Maduro está concluindo o processo de destruição das instituições democráticas venezuelanas iniciado por Hugo Chávez. A situação política na Venezuela é crítica. A cada dia se intensificam as perseguições aos dissidentes do governo de Maduro. Diante desse cenário, o Protocolo de Ushuaia I, usado de modo absolutamente errado contra o Paraguai, deveria ser utilizado para se exigir de Maduro respeito ao que resta de democracia na Venezuela, porém, dificilmente será usado, pois, ao que tudo indica, o PU-1 não se aplica aos companheiros do Foro de São Paulo. É mais provável que outro protocolo, o Protocolo de Montevidéu (Ushuaia II) venha a ser invocado, não para salvaguardar a democracia, mas para proteger Nicolás Maduro [7].
A aplicação seletiva e arbitrária das normas do Mercosul relativas à democracia é uma das evidências de que o Mercosul está sendo apropriado indevidamente (se é que já não foi), nos planos institucional e conceitual, pelo Foro de São Paulo.

Notas:
[1] O julgamento político pelo qual Lugo foi deposto, está expressamente previsto na “Sección VI” da Constituição do Paraguai. Por essa razão, Luiz Felipe Lampreia, ex-chanceler brasileiro, que foi, diga-se, um dos elaboradores do Protocolo de Ushuaia, destacou que o julgamento político de Lugo “foi um processo constitucional”, não havendo, portanto, motivo suficiente para a suspensão do Paraguai do Mercosul.
[2] Destituição de Lugo é retrocesso da democracia no Paraguai. 23 jun. 2012. Disponível em: <http://www.em.com.br/app/noticia/internacional/2012/06/23/interna_internacional,302033/destituicao-de-lugo-e-retrocesso-da-democracia-no-paraguai.shtml> Acesso em: 19 de jun. de 2015.

[3] Idem.

[4] Em que pese o fato de o direito internacional prever como meio pacífico de solução de controvérsias o uso de sanções como a suspensão, o uso de medidas coercitivas não pode ser vista como medida inicial para a solução das controvérsias.
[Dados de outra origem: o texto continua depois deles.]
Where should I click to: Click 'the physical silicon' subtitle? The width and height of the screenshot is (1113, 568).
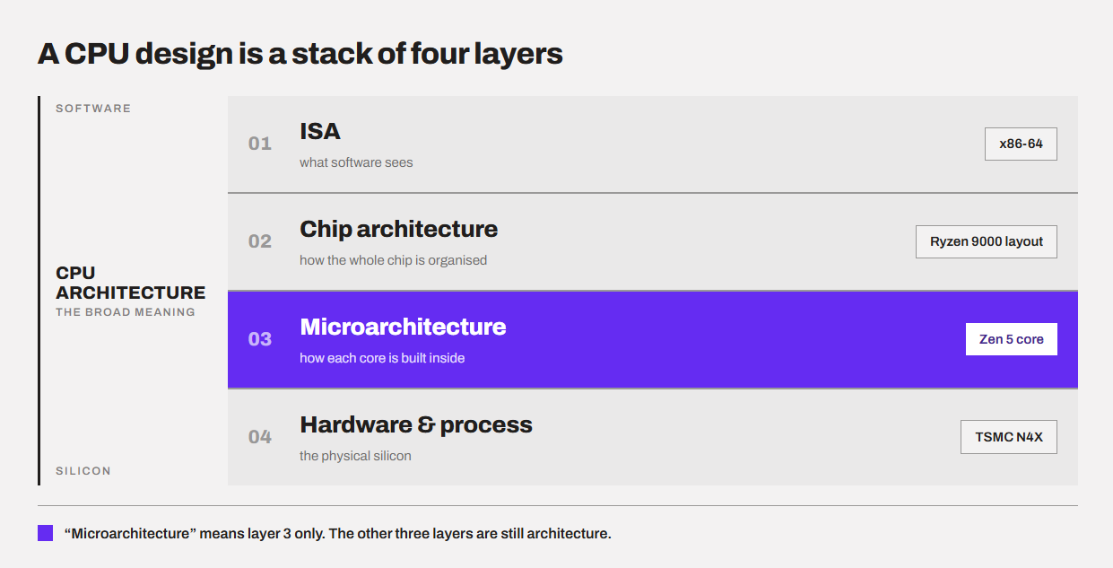pos(355,456)

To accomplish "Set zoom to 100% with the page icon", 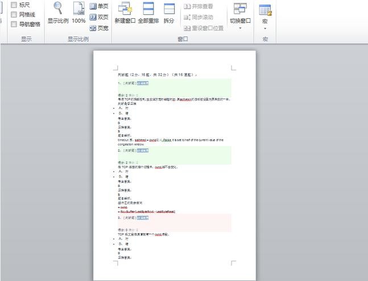I will point(78,14).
O uso de sanções só se justifica quando esgotados os meios diplomáticos, dentre os quais estão as negociações diretas (Cf. ACCIOLY, Hildebrando; SILVA, Geraldo Eulálio do Nascimento. Manual de direito internacional público. São Paulo: Saraiva, 2002). A diplomacia, diz Klaus Raupp, “detém uma situação proeminente frente a qualquer outro meio que busque solucionar questões internacionais” (RAUPP, Klaus da Silva. Solução de controvérsias entre os Estados-Partes do Mercosul in: RODRIGUES, Horácio Wanderlei (org.). Solução de controvérsias no Mercosul. Porto Alegre: Livraria do Advogado, 1997, p. 43-44).

[5] A incorporação da Venezuela, convém destacar, só foi possível porque o Paraguai foi suspenso, haja vista que esse mostrava-se bastante reticente com relação à incorporação da Venezuela como membro pleno do Mercosul.

[6] Cf. DAHL, Robert Alan. Sobre a democracia. Brasília: Editora Universidade de Brasília, 2009.
[7]Art. 4 do Protocolo de Montevidéu – “Quando o Governo constitucional de uma Parte considerar que está ocorrendo em sua jurisdição alguma das situações indicadas no artigo 1 poderá solicitar aos Presidentes das Partes ou, na falta destes, aos Ministros das Relações Exteriores em sessão ampliada do Conselho do Mercado Comum, através da Presidência Pro Tempore, colaboração para o fortalecimento e preservação da institucionalidade democrática”. O artigo 1 mencionado acima diz o seguinte: “O presente Protocolo será aplicado em caso de ruptura ou ameaça de ruptura da ordem democrática, de uma violação da ordem constitucional ou de qualquer situação que ponha em risco o legítimo exercício do poder e a vigência dos valores e princípios democráticos”.

 

Saulo de Tarso Manriquez é mestre em direito pela PUC-PR.